(Task statement) All of the entries should be written out again exactly.

........

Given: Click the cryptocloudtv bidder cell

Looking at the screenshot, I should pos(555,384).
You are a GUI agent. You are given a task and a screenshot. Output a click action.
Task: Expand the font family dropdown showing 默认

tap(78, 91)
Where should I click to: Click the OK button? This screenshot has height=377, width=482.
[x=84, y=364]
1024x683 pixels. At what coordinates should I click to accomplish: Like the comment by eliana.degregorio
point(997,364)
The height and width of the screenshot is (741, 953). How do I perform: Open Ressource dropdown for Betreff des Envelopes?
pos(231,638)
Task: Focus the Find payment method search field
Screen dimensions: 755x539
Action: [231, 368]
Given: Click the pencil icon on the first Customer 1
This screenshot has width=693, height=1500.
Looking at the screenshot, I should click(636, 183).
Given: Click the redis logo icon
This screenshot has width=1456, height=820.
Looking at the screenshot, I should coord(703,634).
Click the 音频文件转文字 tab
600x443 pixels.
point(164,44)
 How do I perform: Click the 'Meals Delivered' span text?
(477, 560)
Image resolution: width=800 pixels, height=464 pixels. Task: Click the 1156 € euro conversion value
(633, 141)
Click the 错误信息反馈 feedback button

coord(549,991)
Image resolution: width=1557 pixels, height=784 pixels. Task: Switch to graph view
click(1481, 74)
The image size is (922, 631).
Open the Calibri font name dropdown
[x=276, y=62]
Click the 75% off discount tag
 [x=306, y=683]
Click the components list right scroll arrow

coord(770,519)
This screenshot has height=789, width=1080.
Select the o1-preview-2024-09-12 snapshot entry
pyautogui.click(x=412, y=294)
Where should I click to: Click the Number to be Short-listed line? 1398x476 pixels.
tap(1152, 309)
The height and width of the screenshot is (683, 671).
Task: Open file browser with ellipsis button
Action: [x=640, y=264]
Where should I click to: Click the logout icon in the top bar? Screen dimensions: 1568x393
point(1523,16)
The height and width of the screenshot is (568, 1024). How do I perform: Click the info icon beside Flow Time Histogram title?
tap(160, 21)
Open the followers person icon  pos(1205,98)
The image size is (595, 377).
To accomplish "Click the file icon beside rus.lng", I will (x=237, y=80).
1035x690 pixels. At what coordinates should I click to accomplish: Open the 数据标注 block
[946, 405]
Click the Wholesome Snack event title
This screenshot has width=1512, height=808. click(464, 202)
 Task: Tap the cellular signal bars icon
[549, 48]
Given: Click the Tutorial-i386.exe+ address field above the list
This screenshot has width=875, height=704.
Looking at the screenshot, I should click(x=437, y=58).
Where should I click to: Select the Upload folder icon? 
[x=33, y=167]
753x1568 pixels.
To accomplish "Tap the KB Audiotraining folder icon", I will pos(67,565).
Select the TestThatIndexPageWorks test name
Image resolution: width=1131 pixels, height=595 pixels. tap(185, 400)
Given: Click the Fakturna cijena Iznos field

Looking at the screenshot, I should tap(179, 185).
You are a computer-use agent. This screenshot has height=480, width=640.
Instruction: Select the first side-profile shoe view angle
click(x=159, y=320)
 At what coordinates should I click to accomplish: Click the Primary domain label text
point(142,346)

........

(Written solution)
Given: Click the cryptocloudtv bidder cell

Looking at the screenshot, I should pos(555,384).
You are a GUI agent. You are given a task and a screenshot. Output a click action.
Task: Expand the font family dropdown showing 默认

tap(78, 91)
Where should I click to: Click the OK button? This screenshot has height=377, width=482.
[x=84, y=364]
1024x683 pixels. At what coordinates should I click to accomplish: Like the comment by eliana.degregorio
point(997,364)
The height and width of the screenshot is (741, 953). How do I perform: Open Ressource dropdown for Betreff des Envelopes?
pos(231,638)
Task: Focus the Find payment method search field
Screen dimensions: 755x539
Action: [231, 368]
Given: Click the pencil icon on the first Customer 1
This screenshot has width=693, height=1500.
Looking at the screenshot, I should click(636, 183).
Given: Click the redis logo icon
This screenshot has width=1456, height=820.
Looking at the screenshot, I should coord(703,634).
Click the 音频文件转文字 tab
600x443 pixels.
point(164,44)
 How do I perform: Click the 'Meals Delivered' span text?
(477, 560)
Image resolution: width=800 pixels, height=464 pixels. Task: Click the 1156 € euro conversion value
(633, 141)
Click the 错误信息反馈 feedback button

coord(549,991)
Image resolution: width=1557 pixels, height=784 pixels. Task: Switch to graph view
click(1481, 74)
The image size is (922, 631).
Open the Calibri font name dropdown
[x=276, y=62]
Click the 75% off discount tag
 [x=306, y=683]
Click the components list right scroll arrow

coord(770,519)
This screenshot has height=789, width=1080.
Select the o1-preview-2024-09-12 snapshot entry
pyautogui.click(x=412, y=294)
Where should I click to: Click the Number to be Short-listed line? 1398x476 pixels.
tap(1152, 309)
The height and width of the screenshot is (683, 671).
Task: Open file browser with ellipsis button
Action: [x=640, y=264]
Where should I click to: Click the logout icon in the top bar? Screen dimensions: 1568x393
point(1523,16)
The height and width of the screenshot is (568, 1024). How do I perform: Click the info icon beside Flow Time Histogram title?
tap(160, 21)
Open the followers person icon  pos(1205,98)
The image size is (595, 377).
To accomplish "Click the file icon beside rus.lng", I will (x=237, y=80).
1035x690 pixels. At what coordinates should I click to accomplish: Open the 数据标注 block
[946, 405]
Click the Wholesome Snack event title
This screenshot has width=1512, height=808. click(464, 202)
 Task: Tap the cellular signal bars icon
[549, 48]
Given: Click the Tutorial-i386.exe+ address field above the list
This screenshot has width=875, height=704.
Looking at the screenshot, I should click(x=437, y=58).
Where should I click to: Select the Upload folder icon? 
[x=33, y=167]
753x1568 pixels.
To accomplish "Tap the KB Audiotraining folder icon", I will pos(67,565).
Select the TestThatIndexPageWorks test name
Image resolution: width=1131 pixels, height=595 pixels. tap(185, 400)
Given: Click the Fakturna cijena Iznos field

Looking at the screenshot, I should tap(179, 185).
You are a computer-use agent. This screenshot has height=480, width=640.
Instruction: Select the first side-profile shoe view angle
click(x=159, y=320)
 At what coordinates should I click to accomplish: Click the Primary domain label text
point(142,346)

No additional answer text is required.